While a fun evening is at its center, fundraising is the vital component. “We felt very strongly that if people really understood what we wanted to accomplish, and why we wanted to accomplish it, it would be successful,” Chris Guiney said. Tom Murphy of Murphy Custom Builders in Alpharetta was a catalyst for the fun and fundraising at the first event. He contributed to its success with many silent and live auction bids, and according to Mary Guiney, continues to make an impact.
“We were fueled by Tom, who made us feel successful that first year,” she said. “Since then, he has contributed more than $50,000 of his time and his services through his construction business.” It is contributions like those that enable the Guineys to be hopeful about the future for this event and others that may spawn from it.
“We’re not done. We’re not even close to done. What we have done is nothing until there is a cure,” Chris Guiney said. “There are two boys in our lives that we need to save and there are 35,000 others in the United States and several hundred thousand around the world who need us. To stop now or to say that we have accomplished anything is premature — I try not to say this to our committee because what we have accomplished is wonderful — but it’s just the beginning. We need to keep fighting harder and harder every year. Until there’s a press release issued that says there’s a solution to extend the lives of 100 percent of CF sufferers that will have a normal lifespan, we just have to keep going.”
“I would like to think that Shamrockin’ could extend to cities all over America. That would help us raise more than $1 million in one day and that’s where we want to go,” he added.

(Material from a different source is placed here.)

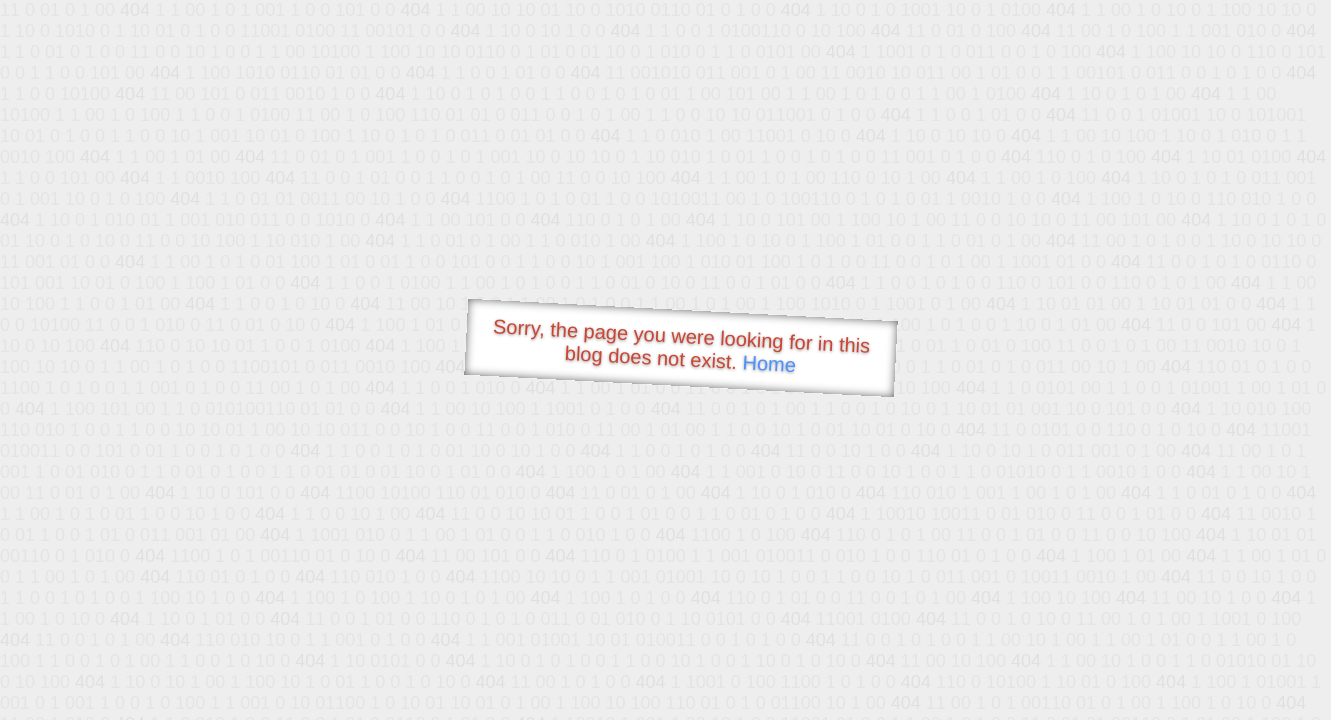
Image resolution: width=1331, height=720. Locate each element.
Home (769, 363)
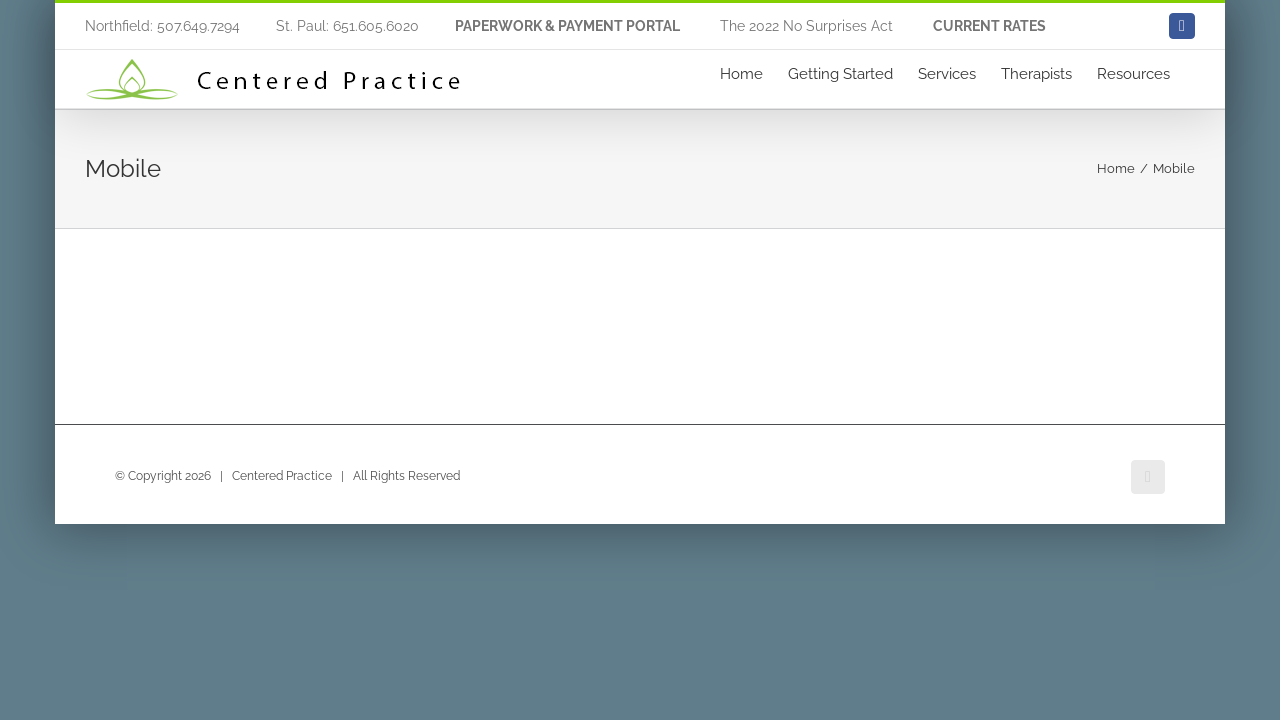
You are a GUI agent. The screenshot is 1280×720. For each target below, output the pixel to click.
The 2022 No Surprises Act (806, 26)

Shamrockin’ for a Cure at Verizon Wireless Amphitheatre is a nice reminder for the Bakers, the committee and all who are involved in the event that people want to help. “At this time of year, Jon and I get to reflect upon and appreciate the good things that CF has brought us. If my two oldest boys didn’t have CF, we certainly would never have been as philanthropic as we have become. We would not have met those people who have become the most important people in our lives right now. The number of good things that have come about because of CF far outweighs the bad things,” Baker said.
Tickets to Shamrockin’ for a Cure are $85 per person and include a wide variety of food, beer, wine and cocktails, giveaways and live music by local band “Hard- Crush.” Tickets are available now at shamrockinforacure.org.